Version: Next

Rebalance

Overview

Fluss provides cluster rebalancing capabilities to redistribute buckets across TabletServers based on workload and cluster topology changes. Rebalancing helps maintain optimal resource utilization and ensures balanced load distribution across the cluster.

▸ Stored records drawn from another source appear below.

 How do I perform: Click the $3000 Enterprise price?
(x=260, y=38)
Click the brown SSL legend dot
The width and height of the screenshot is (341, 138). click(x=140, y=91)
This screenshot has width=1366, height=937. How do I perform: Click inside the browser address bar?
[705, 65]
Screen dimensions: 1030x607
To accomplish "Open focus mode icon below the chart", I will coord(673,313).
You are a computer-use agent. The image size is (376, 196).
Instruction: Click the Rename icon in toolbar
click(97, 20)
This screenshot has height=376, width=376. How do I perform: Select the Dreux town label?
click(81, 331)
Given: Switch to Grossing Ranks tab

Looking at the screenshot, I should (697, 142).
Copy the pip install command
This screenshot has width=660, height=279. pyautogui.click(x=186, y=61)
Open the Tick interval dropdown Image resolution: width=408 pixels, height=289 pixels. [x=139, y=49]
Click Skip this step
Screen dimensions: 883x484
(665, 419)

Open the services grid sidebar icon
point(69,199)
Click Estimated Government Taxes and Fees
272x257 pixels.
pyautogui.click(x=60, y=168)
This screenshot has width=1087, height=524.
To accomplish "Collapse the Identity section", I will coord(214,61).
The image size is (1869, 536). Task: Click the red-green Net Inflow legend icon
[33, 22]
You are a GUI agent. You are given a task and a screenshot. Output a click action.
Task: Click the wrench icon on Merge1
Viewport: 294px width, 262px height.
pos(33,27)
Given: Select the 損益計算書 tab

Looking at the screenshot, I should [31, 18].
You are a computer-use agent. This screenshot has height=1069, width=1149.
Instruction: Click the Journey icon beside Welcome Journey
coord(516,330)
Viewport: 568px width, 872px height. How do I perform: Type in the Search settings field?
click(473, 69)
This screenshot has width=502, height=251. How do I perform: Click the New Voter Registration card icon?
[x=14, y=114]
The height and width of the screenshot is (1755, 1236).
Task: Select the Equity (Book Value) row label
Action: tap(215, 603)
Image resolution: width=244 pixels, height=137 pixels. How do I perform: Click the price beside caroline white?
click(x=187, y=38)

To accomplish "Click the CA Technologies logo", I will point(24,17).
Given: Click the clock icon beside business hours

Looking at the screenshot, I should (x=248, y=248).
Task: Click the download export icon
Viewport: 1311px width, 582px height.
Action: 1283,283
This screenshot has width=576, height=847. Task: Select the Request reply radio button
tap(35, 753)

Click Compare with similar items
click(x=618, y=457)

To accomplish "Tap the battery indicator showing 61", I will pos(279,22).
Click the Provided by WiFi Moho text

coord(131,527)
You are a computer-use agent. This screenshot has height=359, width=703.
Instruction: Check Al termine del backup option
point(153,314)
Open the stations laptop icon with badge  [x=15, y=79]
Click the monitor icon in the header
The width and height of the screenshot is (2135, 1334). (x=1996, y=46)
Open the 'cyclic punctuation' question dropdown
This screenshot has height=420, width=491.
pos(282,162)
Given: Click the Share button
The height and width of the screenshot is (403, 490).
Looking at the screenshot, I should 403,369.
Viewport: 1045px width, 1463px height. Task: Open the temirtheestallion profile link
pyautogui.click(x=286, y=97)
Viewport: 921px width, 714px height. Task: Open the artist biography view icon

Rebalancing primarily occurs in the following scenarios:

Scaling Down: Offline existing TabletServers from the cluster
Scaling Up: Adding new TabletServers to the cluster
Load Balancing: Routine adjustments for load imbalance across TabletServers

When to Rebalance

You should consider triggering a rebalance operation in these situations:

Server Decommissioning: Before removing a TabletServer from the cluster permanently
Server Maintenance: Before temporarily taking a TabletServer offline for upgrades or maintenance
Cluster Expansion: After adding new TabletServers to distribute load to the new nodes
Load Imbalance: When monitoring shows uneven distribution of replicas or leaders across TabletServers

Rebalance Workflow

A typical rebalance workflow consists of the following steps:

1. Tag Servers (Optional but Recommended)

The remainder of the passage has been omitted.